My Fashion is some what lacking, well to tell the truth it's no existance. I'm still dress the same way I did when it was the Eighties - Levi jeans, black t shirt, boots. Simple.

How does this relate to other Arrse Fashionista's?
What would Arrse put on the cat walk (other than a bar mit Bavarian Serving Wenches).
 
#2
I only wear animal products. My trousers are made from whaleskin, the stitching being made entirely of newborn child's hair, my shirt is made of fine strips of golden eagle eyelids and my shoes are panda skulls, treated with a mixture of sharksfin oil and newly-orphaned arfican children's tears.
 
#3
LVH raises an interesting point. And work is slow so...

I'm no style guru (cargoes, polo shirt, dessie boots) but I've started to get increasingly intrigued by the dress cat of the indigenous population where I work.

Ok, ok, Borat wasn't filmed as a fashion documentary, but the locals here are just, well, odd. It's like a mix of knock-off slutty designer gear (for the chicks) and circa 1987 Miami Vice new romance. I saw a bird yesterday in a very tight tshirt with the "designer" label "MORGUN" across her tits and a bandana (WTF???). Another fave of mine is the tight black "Dolce & Havana" blouse, over a leather jacket-sleeves-pushed-up.

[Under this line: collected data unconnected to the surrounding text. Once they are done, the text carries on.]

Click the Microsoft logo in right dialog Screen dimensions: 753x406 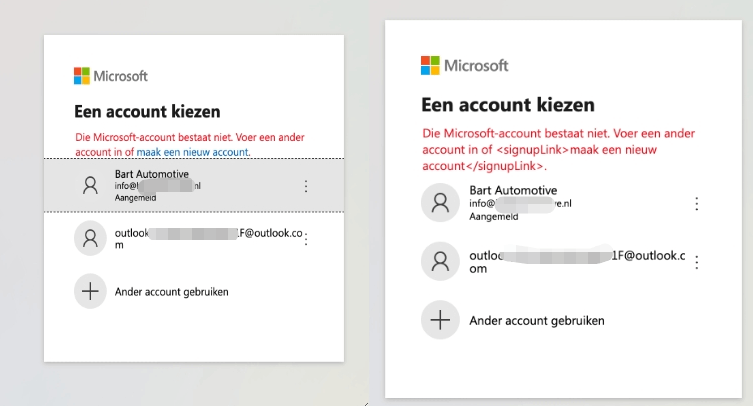tap(464, 65)

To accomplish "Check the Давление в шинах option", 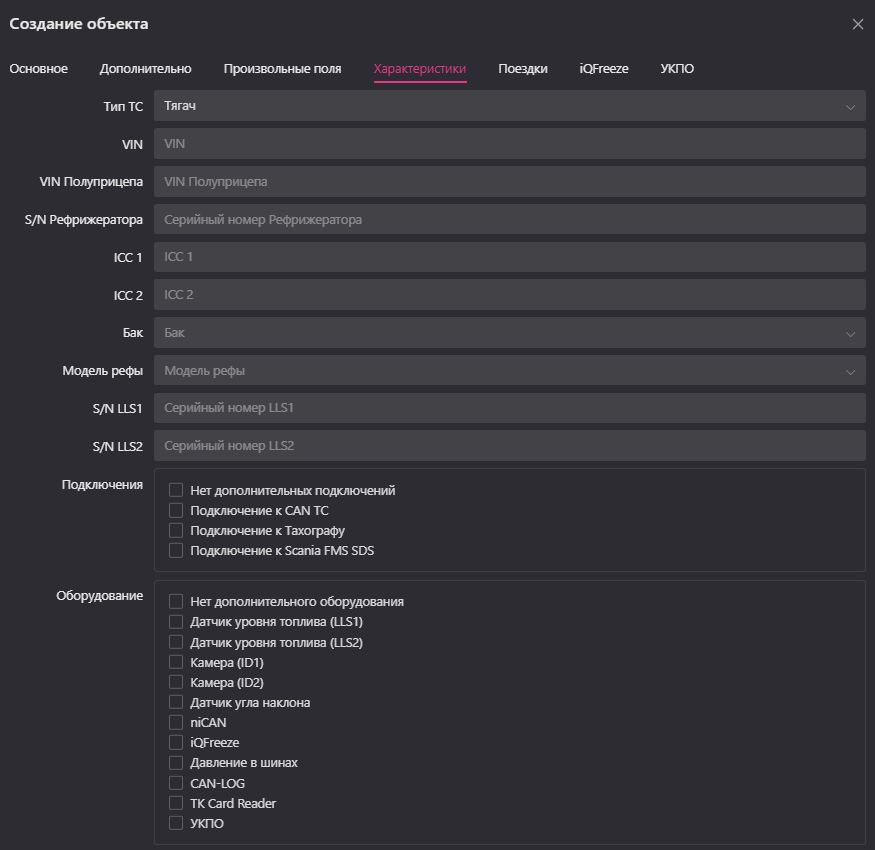I will (177, 763).
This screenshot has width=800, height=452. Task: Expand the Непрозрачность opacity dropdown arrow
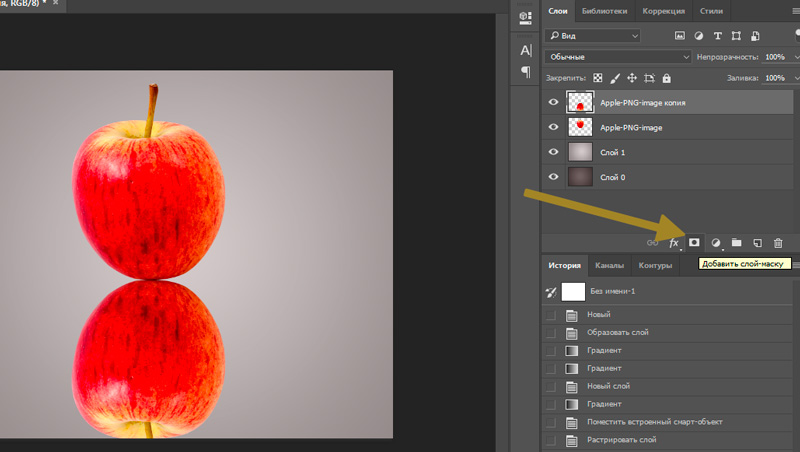795,57
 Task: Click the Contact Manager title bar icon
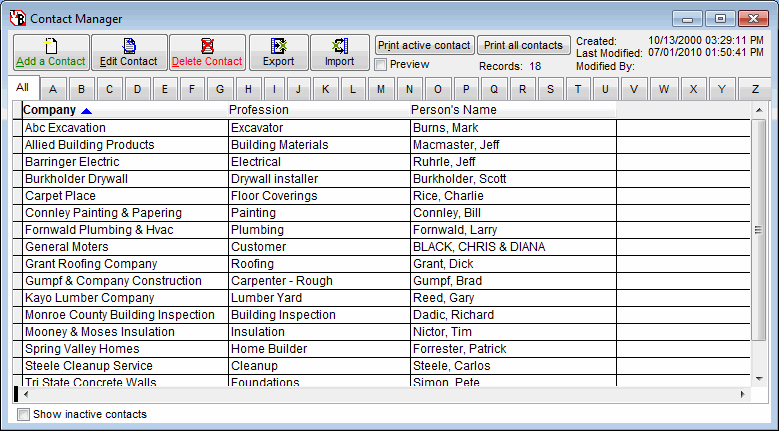16,18
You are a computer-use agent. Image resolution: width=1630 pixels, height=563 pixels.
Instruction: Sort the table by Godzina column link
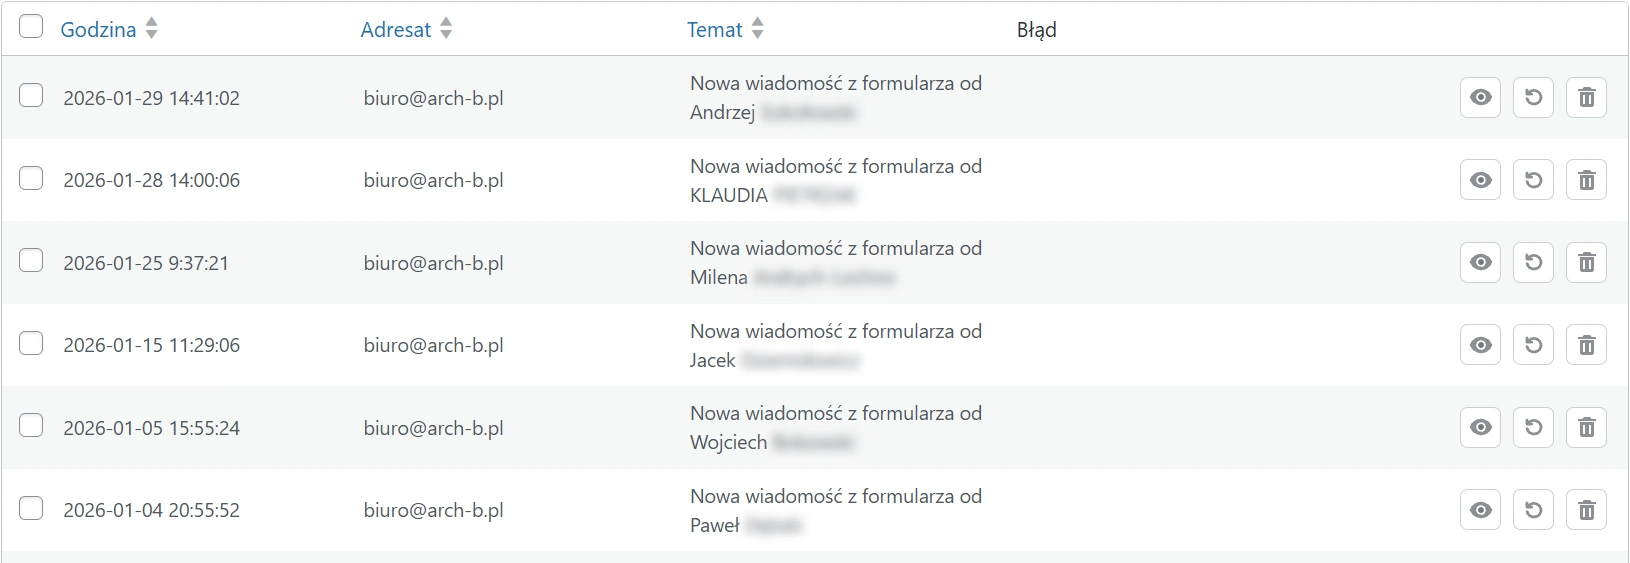coord(98,30)
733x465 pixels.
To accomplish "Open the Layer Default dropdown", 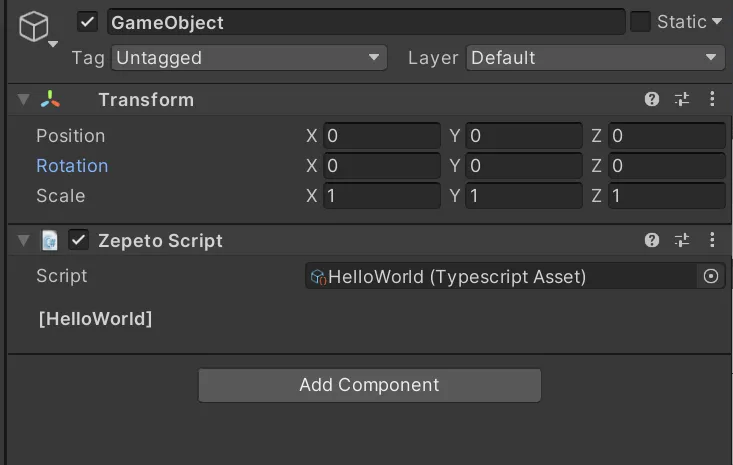I will pos(595,57).

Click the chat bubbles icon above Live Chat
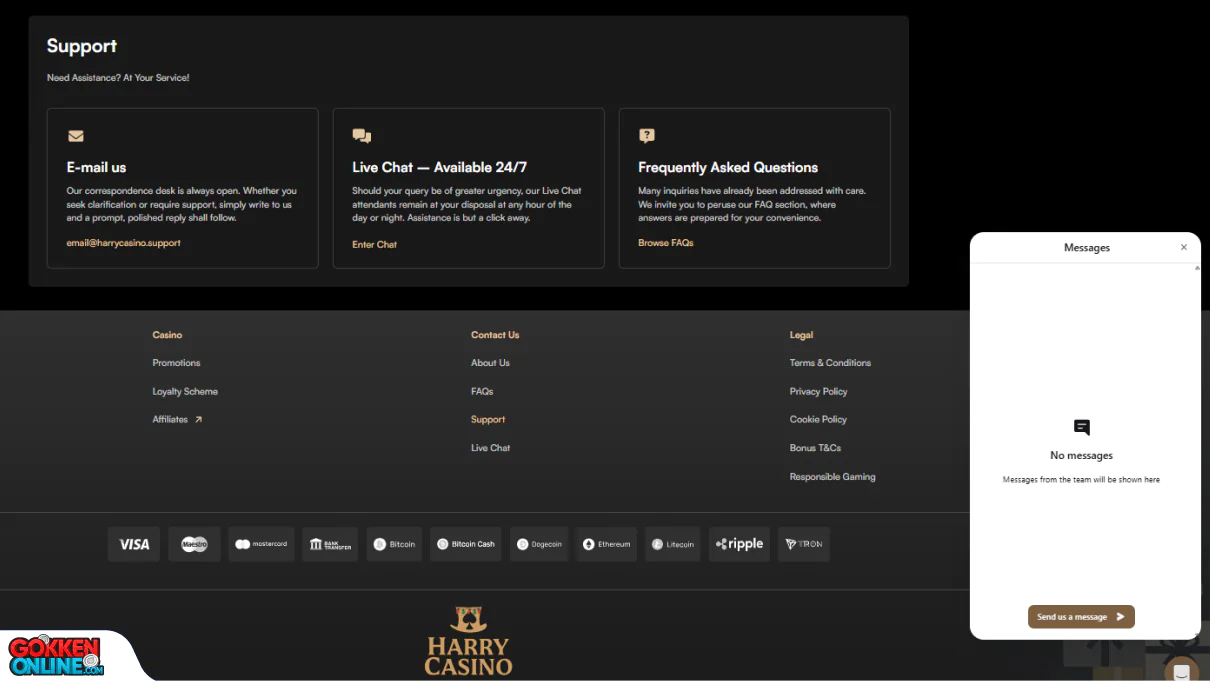coord(361,135)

For the blokes it's a bit less diverse, I swear, to a man these dudes all wear white pointy-Alladin shoes, tracksuit bottoms, string T shirts and shades. Very comfy for squatting around in and spitting - national pastime it appears.

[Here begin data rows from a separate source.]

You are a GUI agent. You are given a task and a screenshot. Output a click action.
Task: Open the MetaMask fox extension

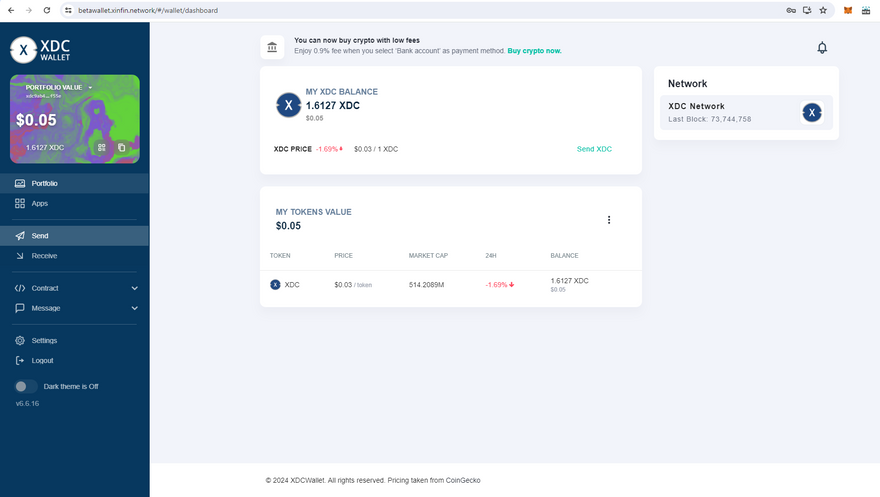[x=848, y=10]
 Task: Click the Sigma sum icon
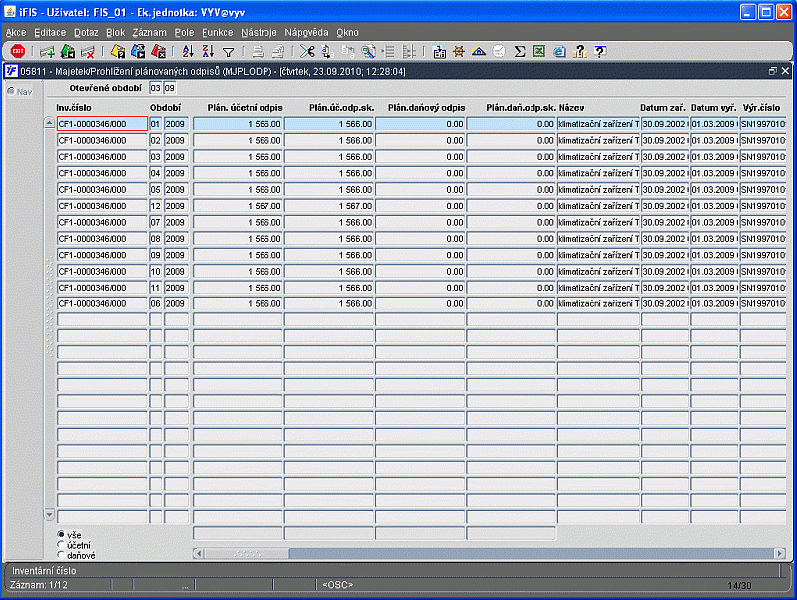pyautogui.click(x=520, y=51)
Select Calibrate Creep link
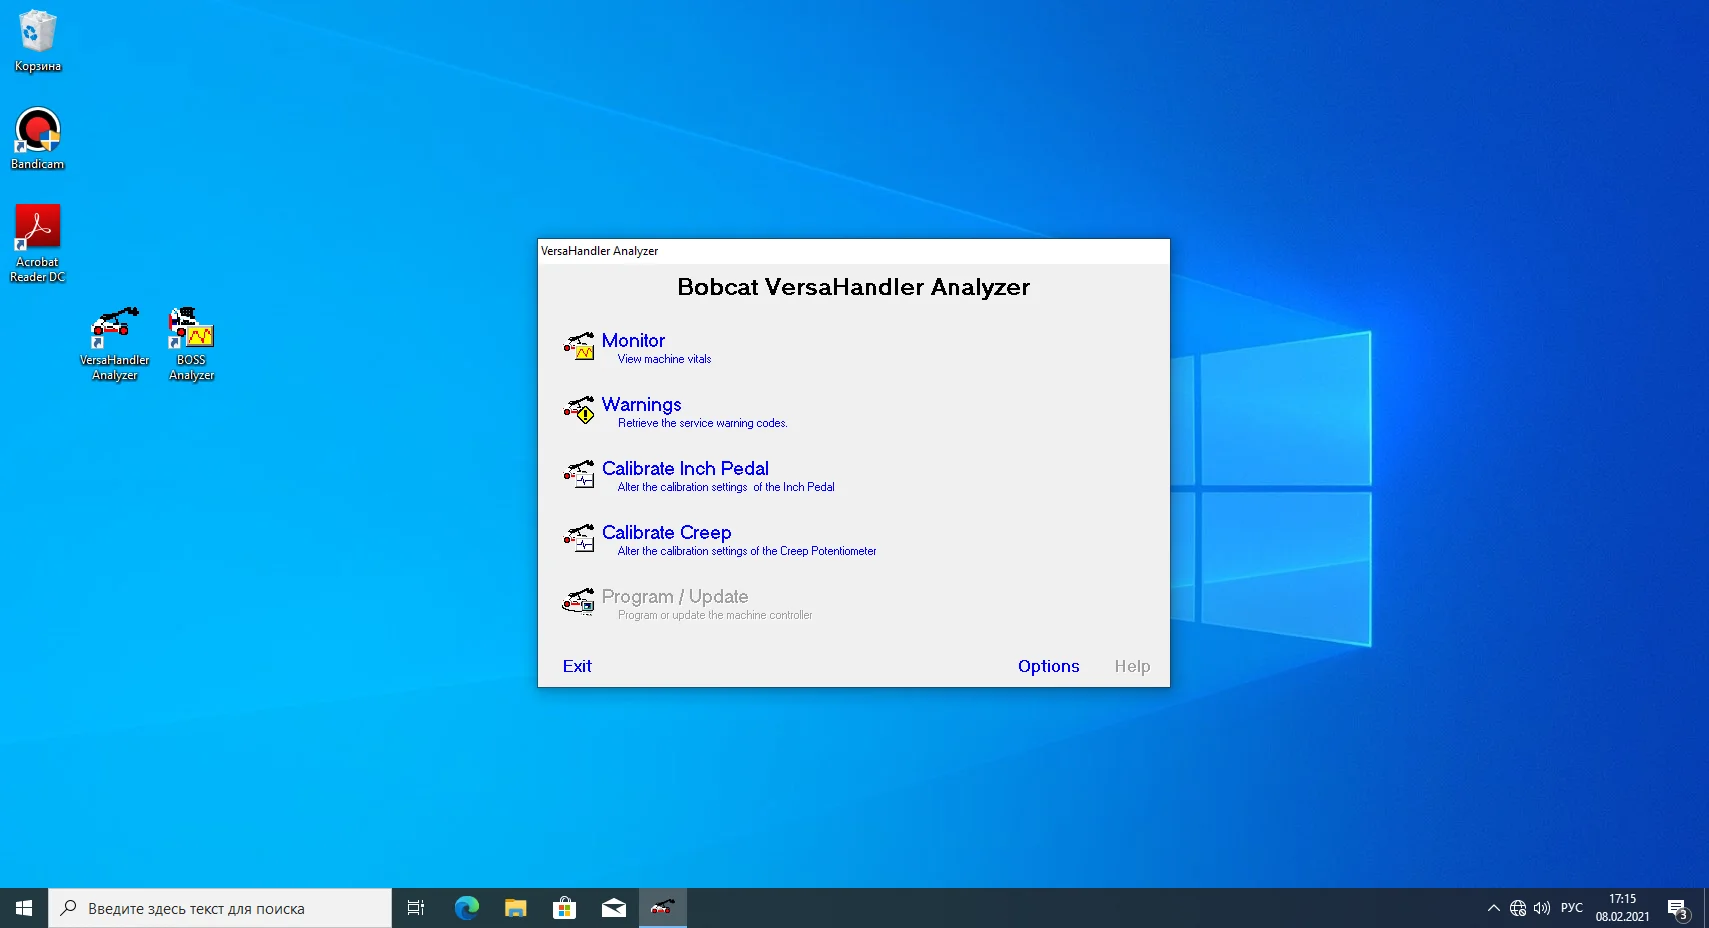Screen dimensions: 1709x928 [x=666, y=533]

Obviously, the above is complemented with the gentle eye-watering whiff of Channel's new fragrance: Au De Nothadafeckinwashinamonth. Shudder...

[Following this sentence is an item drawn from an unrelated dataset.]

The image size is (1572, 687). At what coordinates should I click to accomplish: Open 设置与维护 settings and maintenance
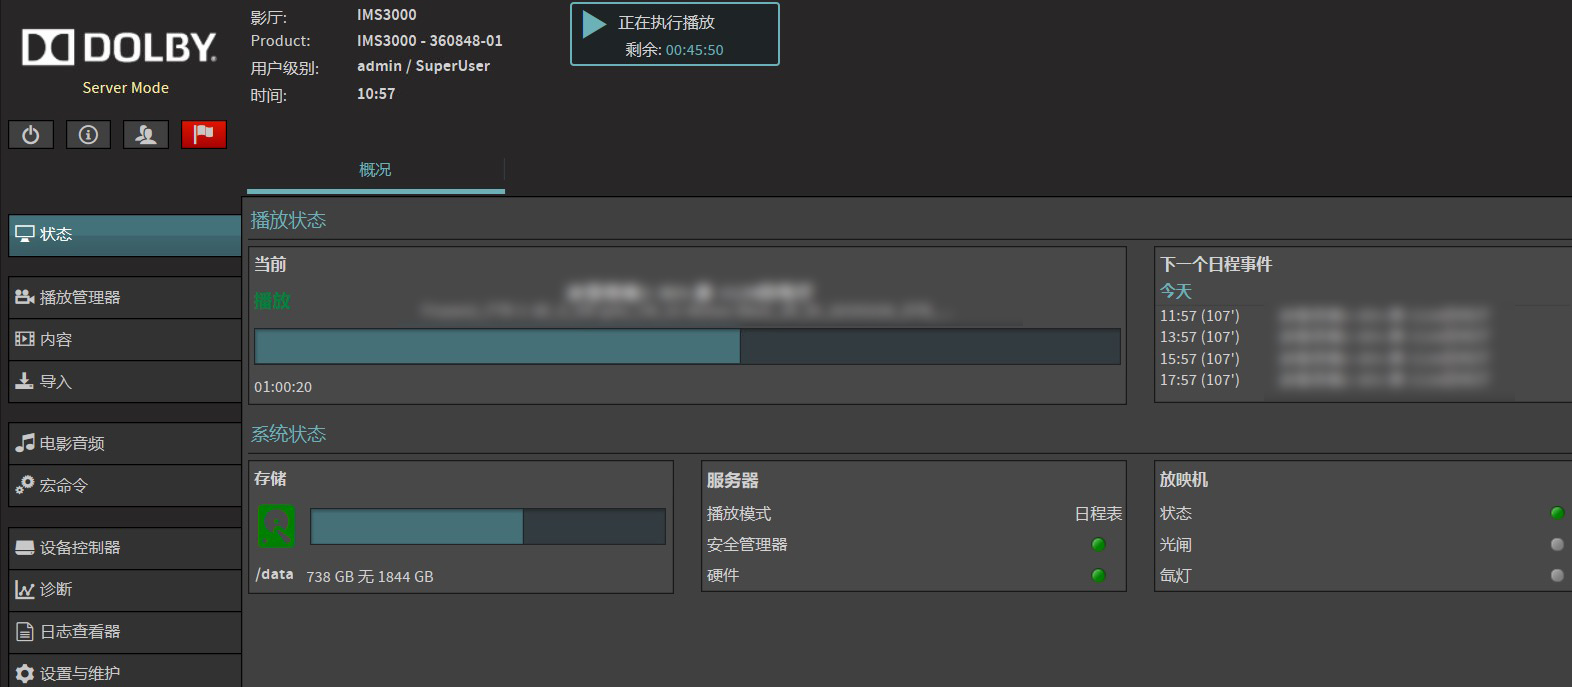point(124,672)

I'm thinking of bringing a couple of local fashion purchases back for the missus, just to ensure she never speaks to me again.

Then there's the Septics.....
 
#4
arby said:
I only wear animal products. My trousers are made from whaleskin, the stitching being made entirely of newborn child's hair, my shirt is made of fine strips of golden eagle eyelids and my shoes are panda skulls, treated with a mixture of sharksfin oil and newly-orphaned arfican children's tears.
You work for the Body shop don't you :D :D
 
#5
I put a ban of Kate F*cking Moss, for a start. Talentless scrubber, junkie and Doherty-hag.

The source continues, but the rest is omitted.